No leas las noticias

No leas ni veas las noticias, no sigas las noticias de ninguna forma.

Hace años tomé la determinación de no leer ni ver noticias ni programas de actualidad, hastiado del bombardeo mediático y de una frustración constante decidí que lo mejor era alejarme de algo que me proporcionaba sentimientos negativos y que solo añadía ruido en mi vida, así que tome la sana decisión de racionar la llegada de información y solo recibirla de la forma más natural posible como en la peluquería, las comidas familiares o las pausas para el café de la boca de los demás.

En general la información que se distribuye a diario no tiene significado y su única función es distraernos y entretenernos.

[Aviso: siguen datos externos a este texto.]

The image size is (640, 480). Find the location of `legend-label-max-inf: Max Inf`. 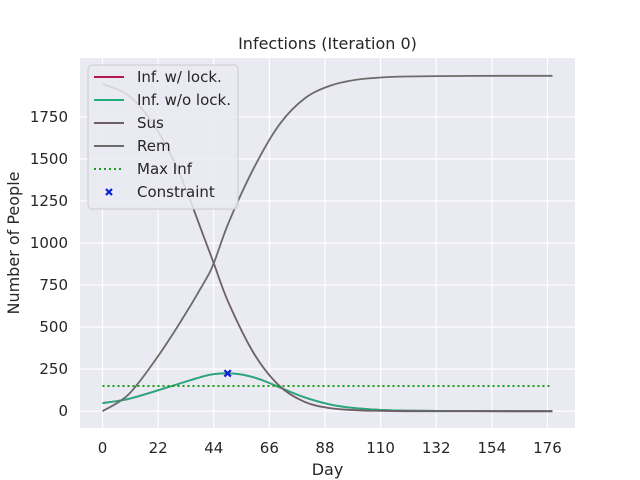

legend-label-max-inf: Max Inf is located at coordinates (165, 169).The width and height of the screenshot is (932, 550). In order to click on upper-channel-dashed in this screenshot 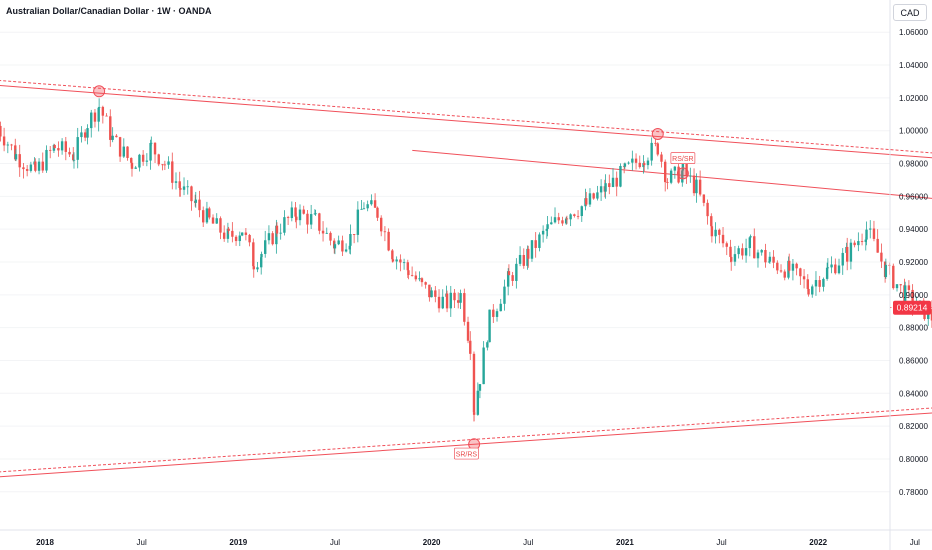, I will do `click(466, 117)`. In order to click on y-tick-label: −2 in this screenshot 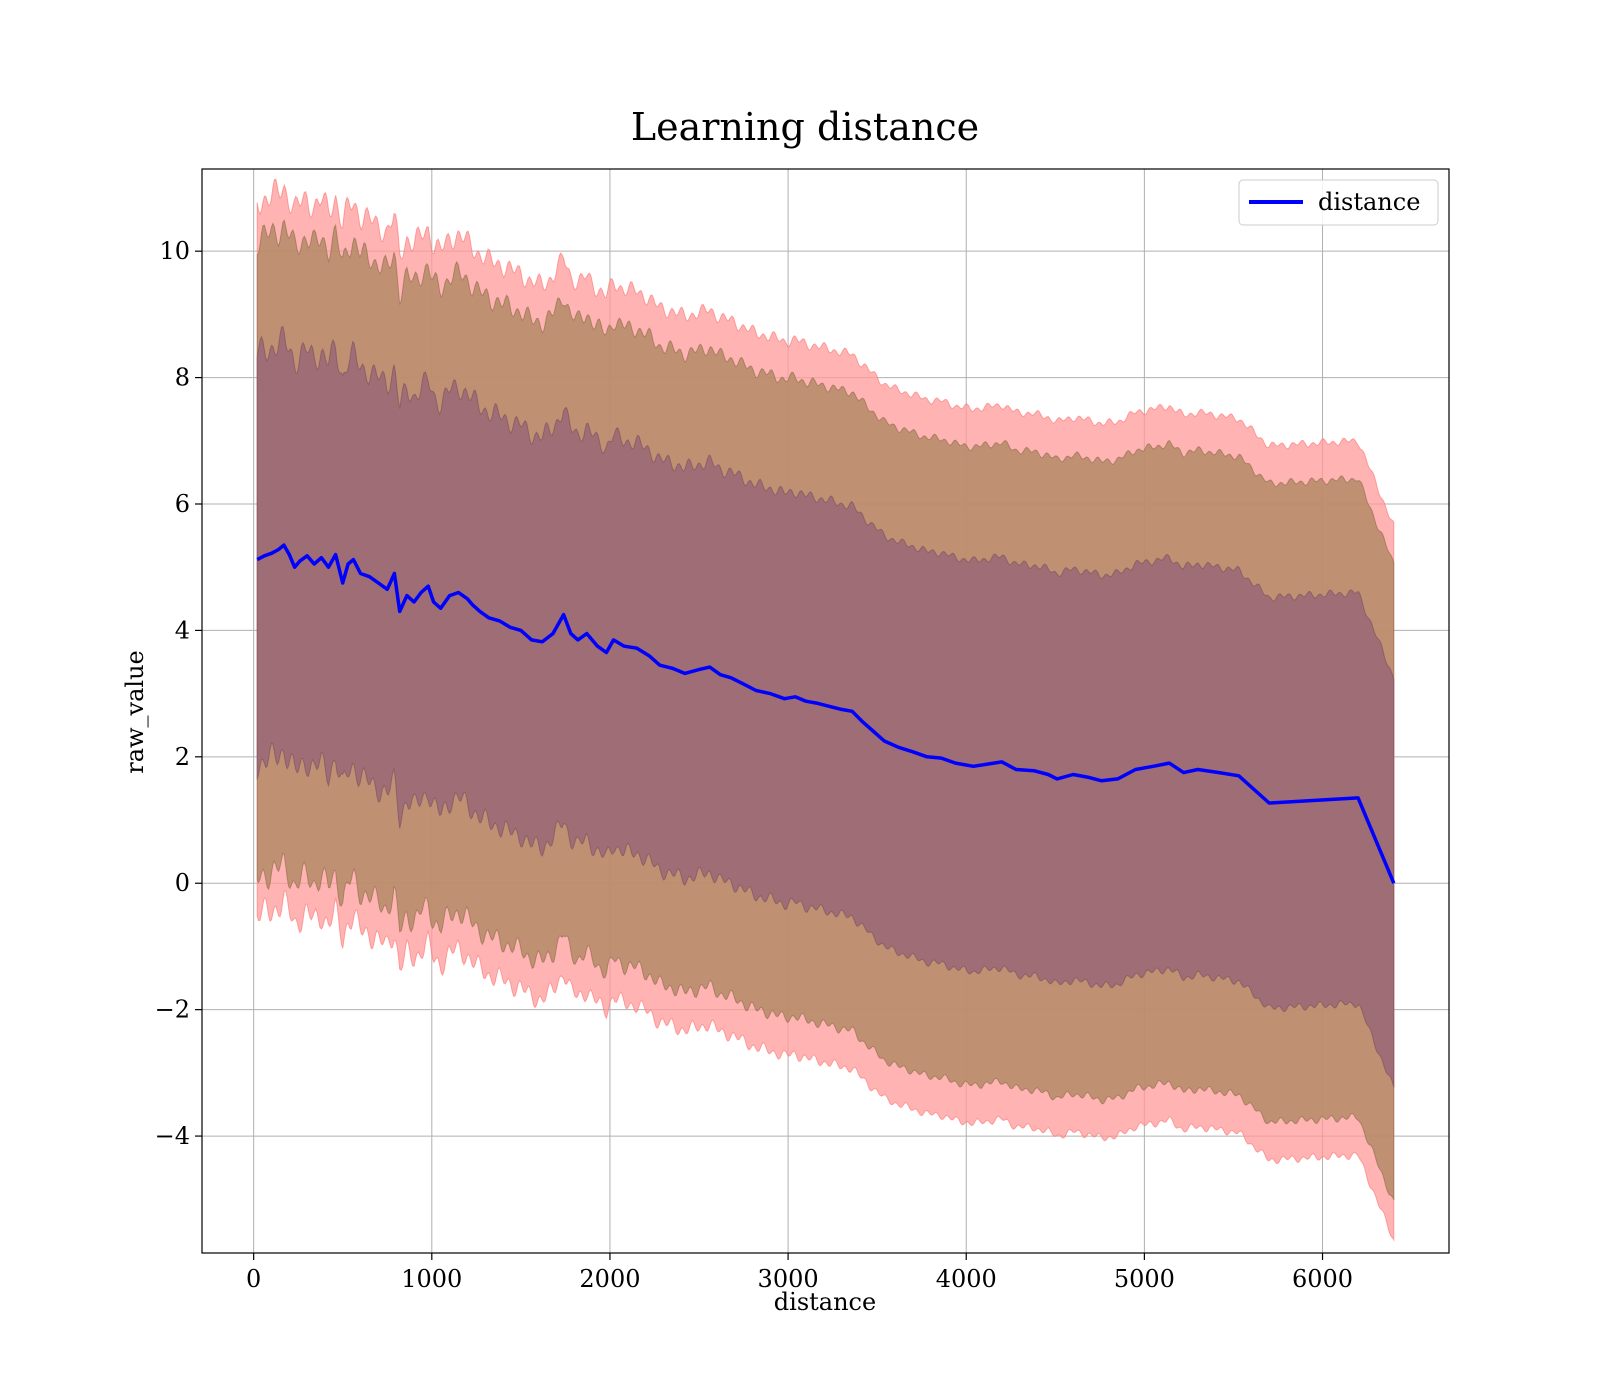, I will do `click(172, 1010)`.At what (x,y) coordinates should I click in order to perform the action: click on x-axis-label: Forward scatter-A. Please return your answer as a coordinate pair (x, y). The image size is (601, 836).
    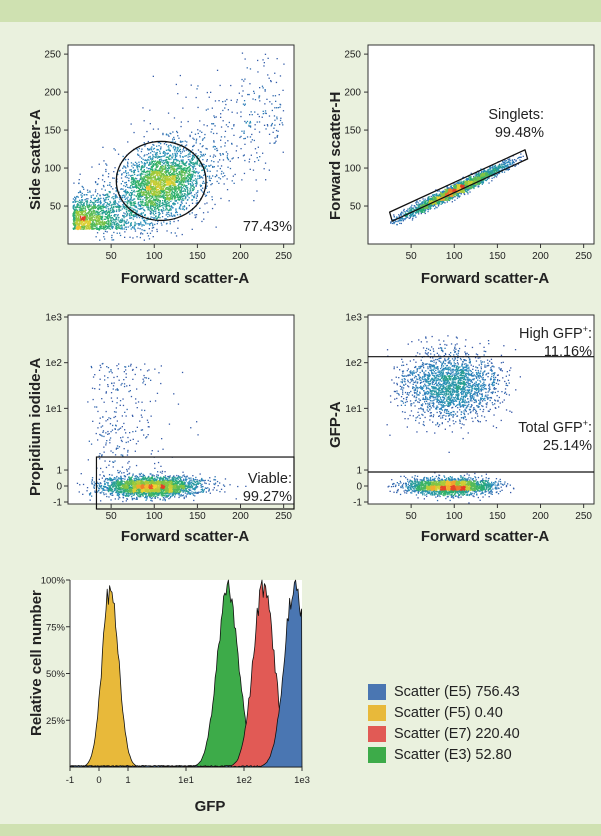
    Looking at the image, I should click on (185, 278).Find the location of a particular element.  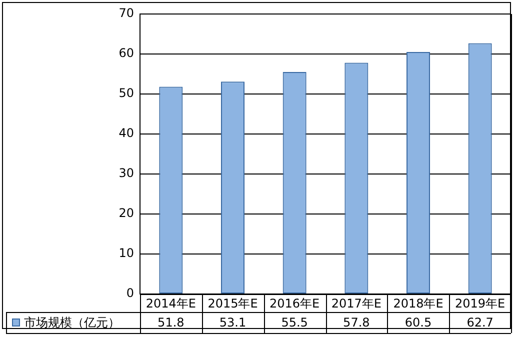

y-tick-label: 10 is located at coordinates (126, 253).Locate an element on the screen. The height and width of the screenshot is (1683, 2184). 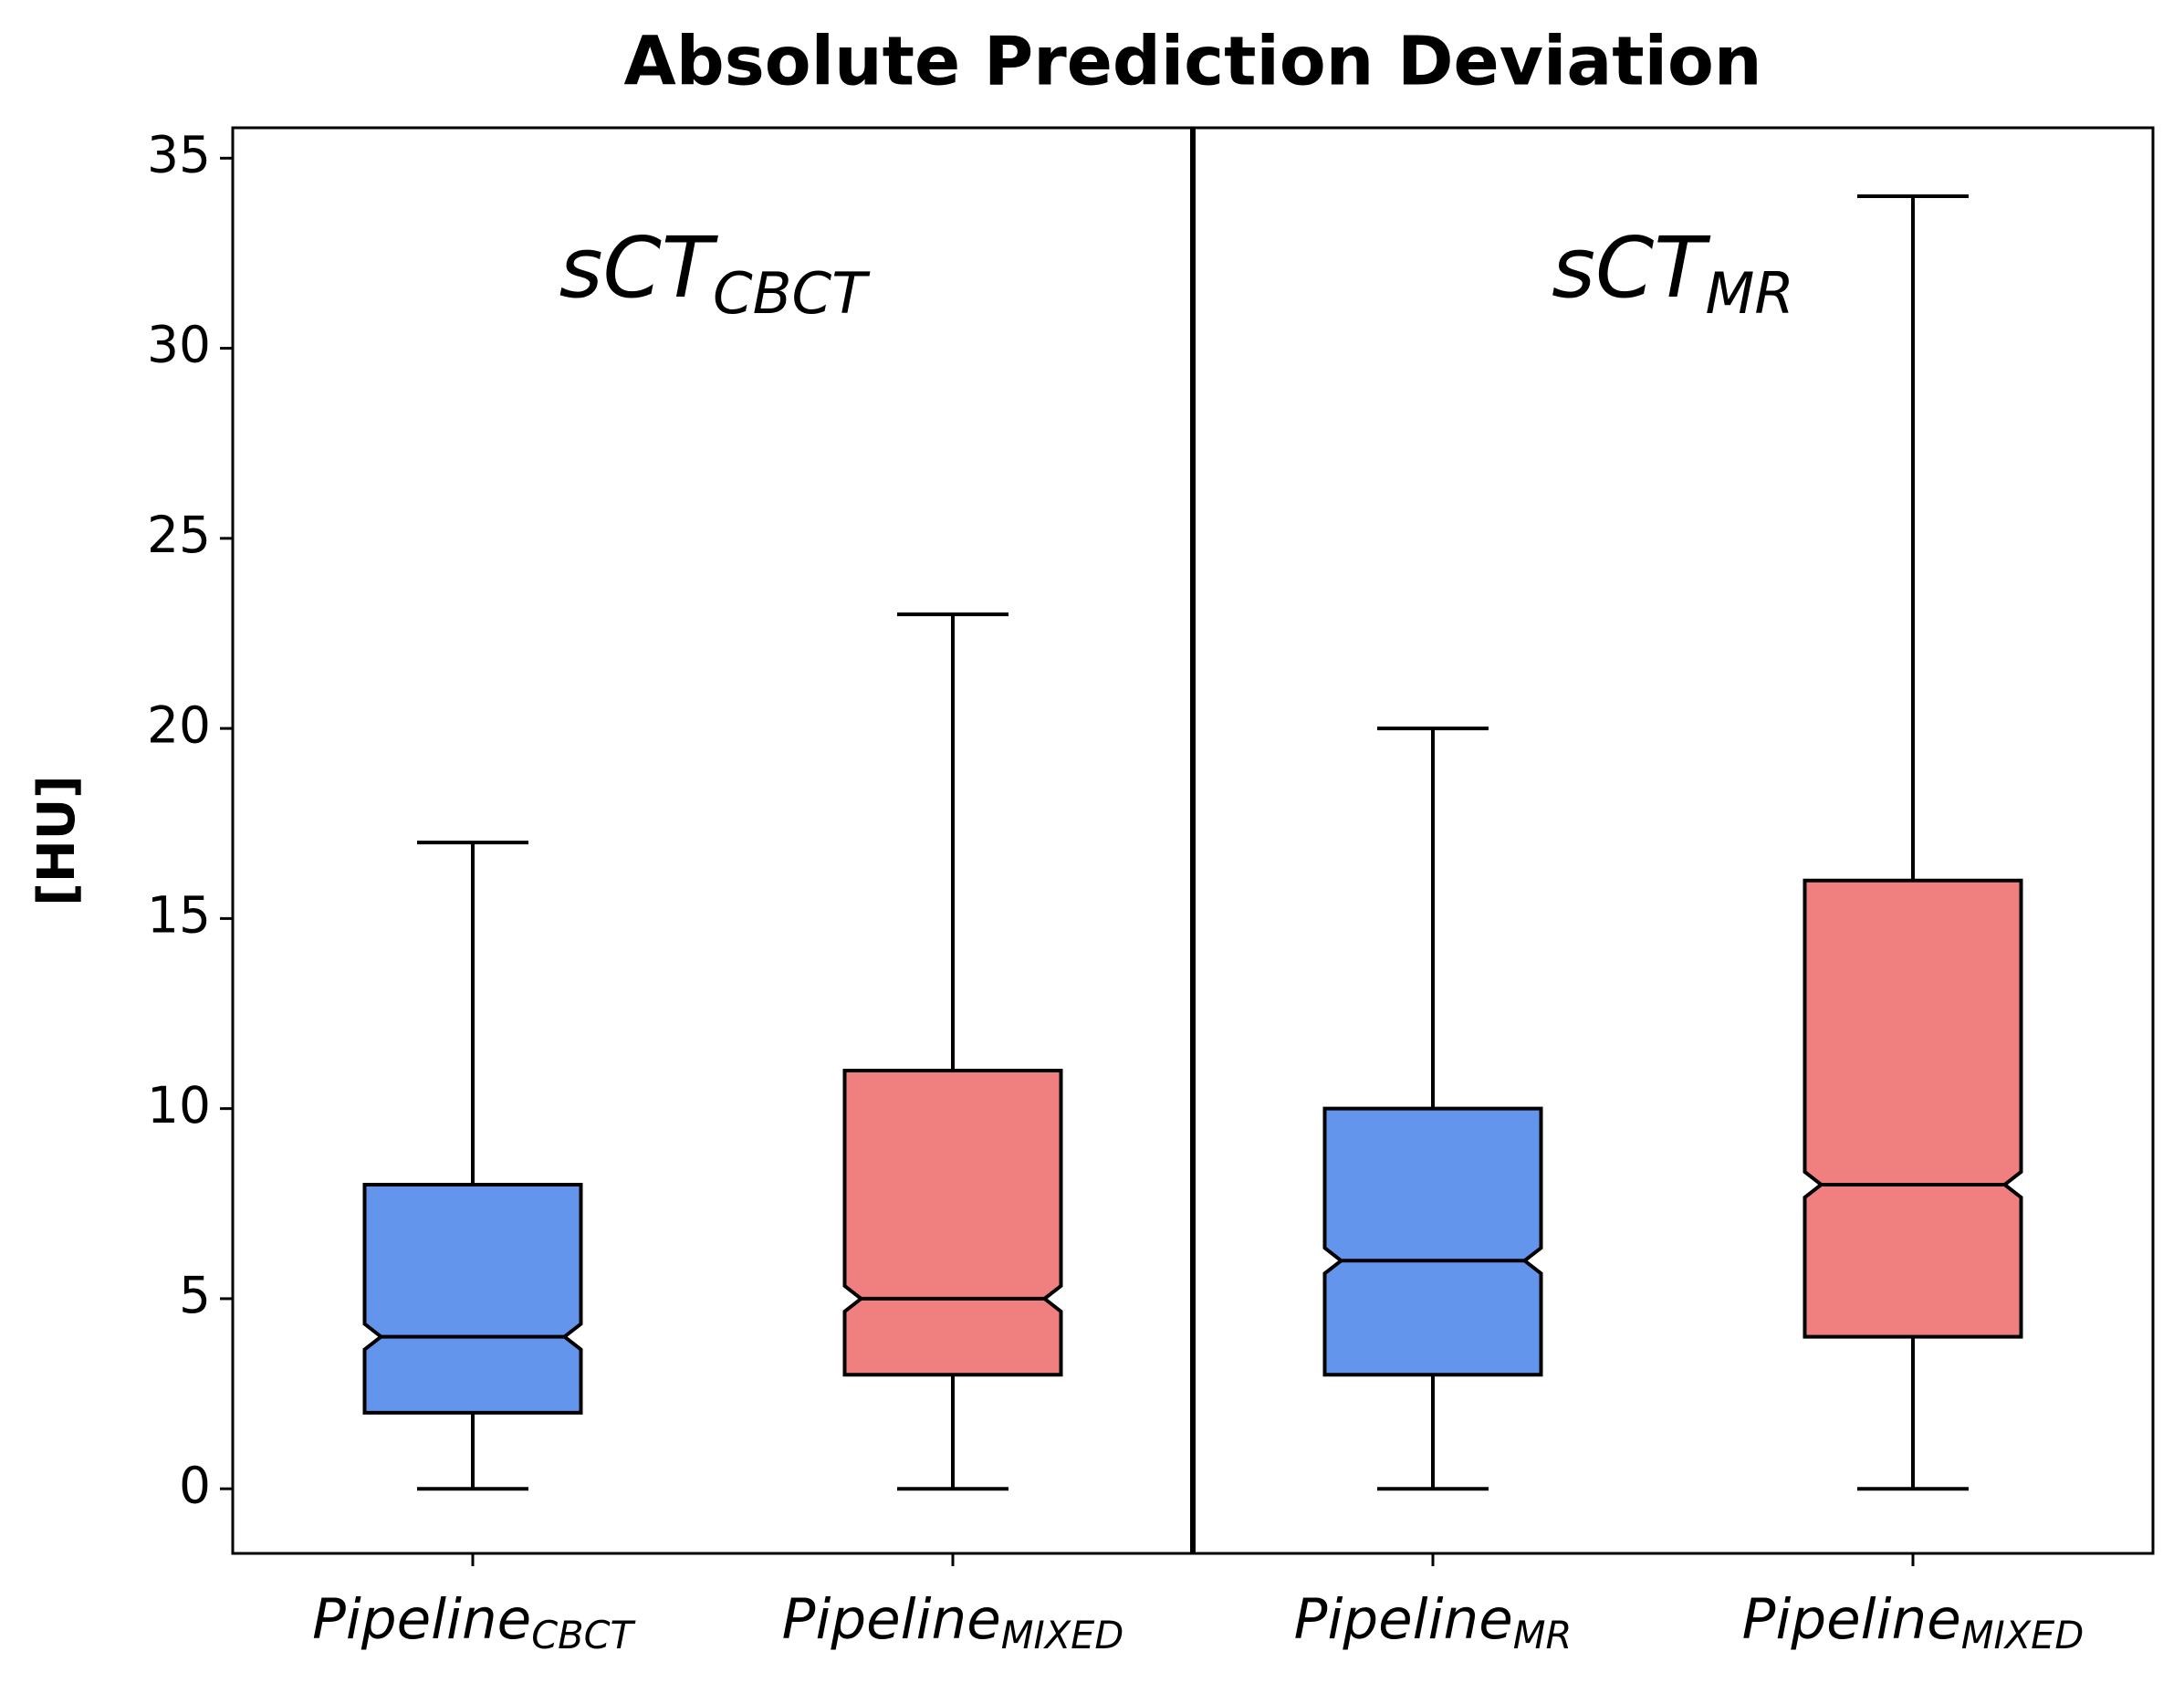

Pero el problema no es que sea inútil, es que por lo general es tóxica.

Ahora me sorprendo cuando veo a la gente comentando las noticias que a los tres días habrán quedado enterradas por un nuevo flujo de sucesos.

Los medios nos modelan y son modelados por lo que le interesa al público que quiere que ciertos hechos reciban una amplia cobertura. Estas organizaciones de medios de comunicación trabajan para asegurar un flujo de noticias preocupantes. Como han demostrado los científicos que se ocupan de este tipo de comportamientos como Daniel Kahneman los seres humanos damos demasiada importancia a los pequeños riesgos (o los ignoramos del todo, no hay término medio) así que somos muchas veces nosotros de forma indirecta los que exigimos a los empresarios de la información que las noticias y los informativos estén llenos de temas y expertos los cuales ejercen una influencia gigantesca sobre nosotros: El miedo. Cuando es al revés e intentan tranquilizarnos, siempre sospechamos que de una forma u otra alguien está interesado y conspira. Es una situación irreal, se glorifica lo anecdótico y se muestra una realidad virtual que nada tiene que ver con el mundo en que vivimos.

Antiguamente, lo anecdótico era información, pero hoy ya no es así y los medios de comunicación nos inculcan la ilusión de que entendemos el mundo porque ellos nos lo explican pero el resultado es que nos convierte en neuróticos.

Con esto no estoy diciendo que ignores toda la información, siempre hay periodistas profesionales y reflexivos, personas que merece la pena ver y leer, pero si implica que nos centremos en los hechos y no en las noticias que leemos. Además en la era de internet es prácticamente imposible aislarse de todos los flujos de información, en muchos casos hay que utilizar un filtro voluntario y no pinchar enlaces.

Además no consumir información procesada por los medios de comunicación tiene grandes beneficios, evitamos la neurosis y ganamos en imperturbabilidad (curiosamente es una de las virtudes estoicas), somos como un soldado en calma ante el fuego enemigo, serenos e inmunes al ruido provocado por la información sin importancia.

El segundo beneficio, es que obtenemos un tiempo precioso que podemos dedicar a leer algo más duro, la lectura de información es una lectura de consumo, se digiere fácilmente y no suponen ningún reto intelectual, así que podemos dedicar ese tiempo a leer o consumir autores que nos superen en conocimiento y así aprovechar ese tiempo para ser más listos.

Si quieres convencerte puedes hacer una prueba muy sencilla, lee un periódico o las noticias de hace un año y verás lo irrelevantes que son ahora independientemente del alarmismo que levantaron.